- GIVEN TEXT:
>>>>>

# Test in notebook

In [11]:
import csv
from collections import Counter

def read_log_file(file_path):
    with open(file_path, 'r') as f:
        first_line = f.readline().strip()
        f.seek(0)  # Reset file pointer to the beginning
        if ',' in first_line:
            return [line.strip().split(',') for line in f]
        else:
            return [line.split() for line in f]

def read_lookup_file(file_path):
    with open(file_path, 'r') as f:
        return list(csv.reader(f))

def print_port_protocol_table(log_file):
    logs = read_log_file(log_file)
    combinations = Counter((row[5], row[7]) for row in logs)
    
    print("Port/Protocol Counts:")
    print("Port,Protocol,Count")
    for (port, protocol), count in combinations.items():
        print(f"{port},{protocol},{count}")

def print_category_count_table(log_file, lookup_file):
    logs = read_log_file(log_file)
    lookup = {(row[0], row[1]): row[2] for row in read_lookup_file(lookup_file)}
    
    combinations = Counter((row[5], row[7]) for row in logs)
    categories = Counter(lookup.get((port, 'tcp' if protocol == '6' else 'udp'), 'Untagged')
                         for (port, protocol) in combinations)
    
    print("\nTag Counts:")
    print("Tag,Count")
    for category, count in categories.items():
        print(f"{category},{count}")

In [9]:
space_log_file = 'flow_logs_space.log'
lookup_file = 'category_lookup.csv'


print_port_protocol_table(space_log_file)


Port/Protocol Counts:
Port,Protocol,Count
443,6,1
23,6,1
25,6,1
110,6,1
993,6,1
143,6,1
1024,6,1
80,6,1
1030,6,1
56000,6,1
49321,6,1
49152,6,1
49153,6,1
49154,6,1


In [10]:
print_category_count_table(space_log_file, lookup_file)


Tag Counts:
Tag,Count
sv_P2,1
sv_P1,2
email,3
Untagged,8

<<<<<

- DATASET EXCERPT:

>>>>>

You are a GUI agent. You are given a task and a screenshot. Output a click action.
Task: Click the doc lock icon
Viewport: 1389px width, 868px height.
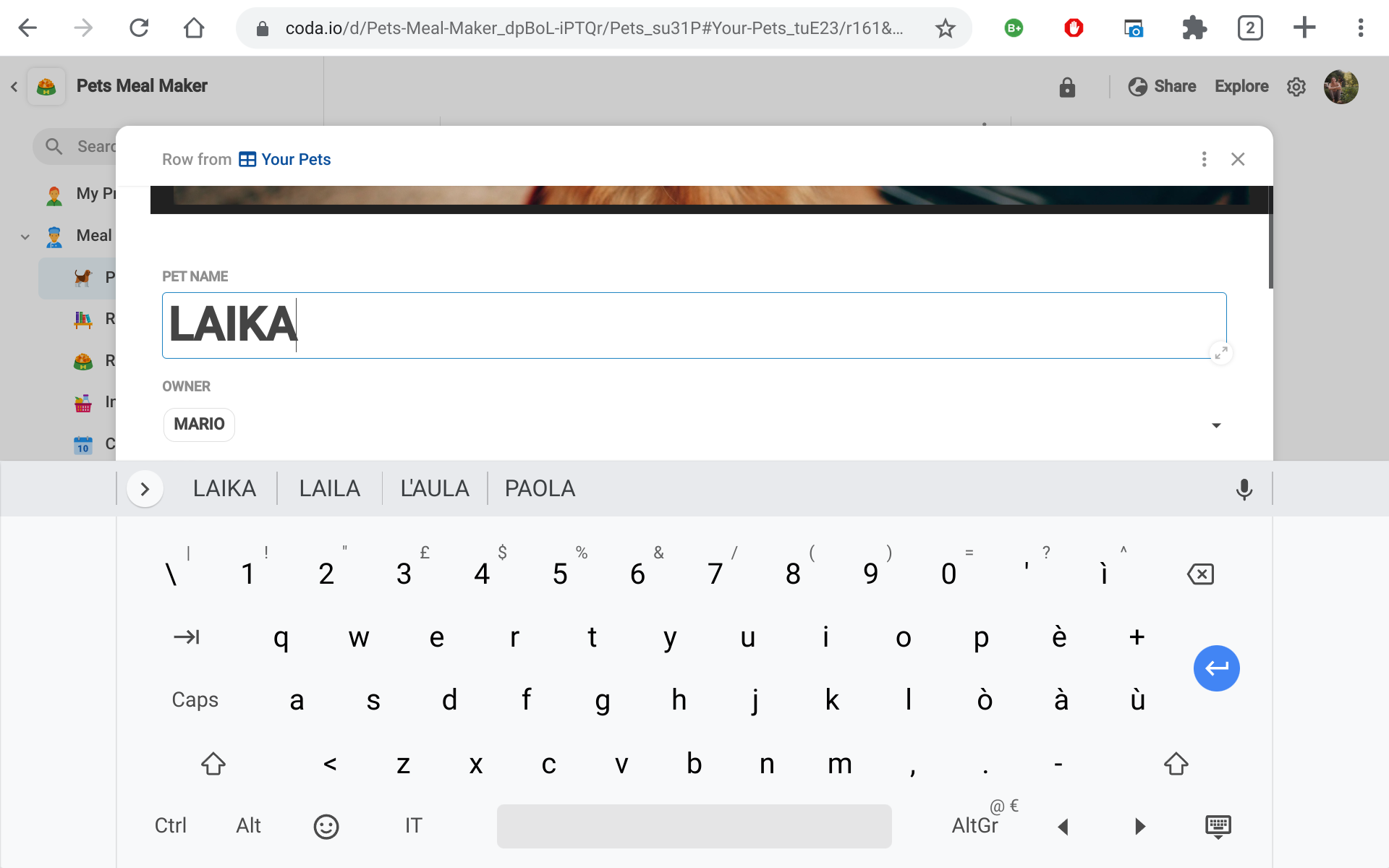pos(1067,87)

<<<<<

- DIRECTIONS:
Return the passage of the notebook text starting with "for (port, protocol), count" and going on through "protocol) in combinations)", copied word for word.

- RESULT:
for (port, protocol), count in combinations.items():
        print(f"{port},{protocol},{count}")

def print_category_count_table(log_file, lookup_file):
    logs = read_log_file(log_file)
    lookup = {(row[0], row[1]): row[2] for row in read_lookup_file(lookup_file)}
    
    combinations = Counter((row[5], row[7]) for row in logs)
    categories = Counter(lookup.get((port, 'tcp' if protocol == '6' else 'udp'), 'Untagged')
                         for (port, protocol) in combinations)